Did you sense that they lost some sense of autonomy if they’re always on the go and pushed by others to go to these places?

As someone who spends a lot of time on the road, I find I have a lot of time to ruminate on the plane. I have a lot of “me” time. What I don’t have is a lot of family time. Focusing on the stuff that makes you who you are—I don’t think that’s the time you start to lose. I think what you lose the ability to do is spend more time with the people you love and care about the most. You have a business and a career to deal with. That’s why I brought my little boy with me, just so I could see him this week.

Richard Branson, that’s one of those things he talks about. He says, “My family means the world to me.” So he bought an island just to find a place to get away and spend time together away from the world and have nothing else. No other kind of influences. I think the more you can maintain those types of relationships, the less of a chance you become the sort of person you were talking about.

And with will.i.am, one of his best friends from childhood is apl.de.ap from the Black Eyed Peas. These were two guys who met each other when they were 13 years old and they’ve been best friends ever since. In his own life and in his own world, he’s someone who’s been there from the beginning. He’s able to keep him in check and keep him real and keep him down to Earth in the midst of all the crazy.

This show makes it pretty clear that being able to attain this level of success—and, granted, these are all artists or performers or generally people with a strong sense of self-awareness—but you need to have the wherewithal to deal with that level of fame.

I think you really have to have that support. You really need to have a base around you—and I try really hard—of No People, rather than Yes Men.

At a time when there’s a backlash against the super-rich in America, the first couple of episodes of “A Day in the Life” follow some very wealthy people around. I think Richard Branson comes off as incredibly charitable — you get the feeling he’s genuinely trying to be good to people. Yet, with Russell Peters in the second episode, we hear about him trading in his Bentley — because it’s too feminine — and getting a Rolls-Royce. At a time when everyone is so conscious of the tough economy, do you think people will be interested in the lives of rich people?

I don’t think the whole show is about rich people.

That’s true. Girl Talk Saran wraps his computer so it doesn’t get ruined, for example.
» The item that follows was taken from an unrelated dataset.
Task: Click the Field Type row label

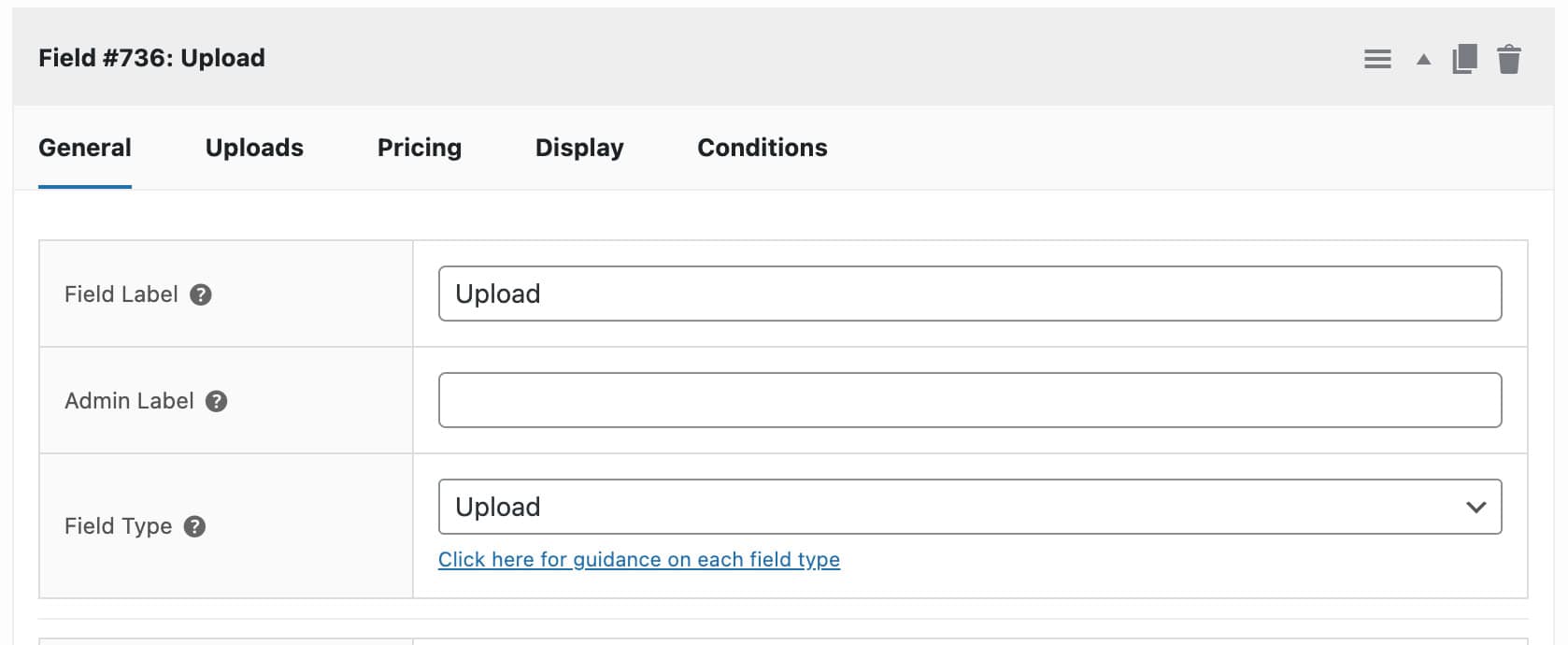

Yep. We follow Misty Copeland, who’s the lead dancer of the American Ballet Theatre. A throwaway comment like that, from Russell Peters, who—again—came from nothing… if a guy wants to throw around money for a Bentley, a Rolls-Royce and be a little flash—and that’s the other thing: he buys every friend around him presents all day long—if a guy wants to spend all that money, why not?

It’s funny that we have to say this about rich people, but I feel like it humanizes the decent ones. Or at least a rich person, with Richard Branson, who is doing a lot of good things with his capital.

I think that’s the one thing I love about Richard Branson. He built this empire by himself through this huge record company, and now he’s got this huge airline. Now he’s gotten to the point where he can focus on charity, he can focus on philanthropy with a lot of his time. A lot of these people feel they’ve been very lucky, very fortunate, and they don’t want to squander that opportunity.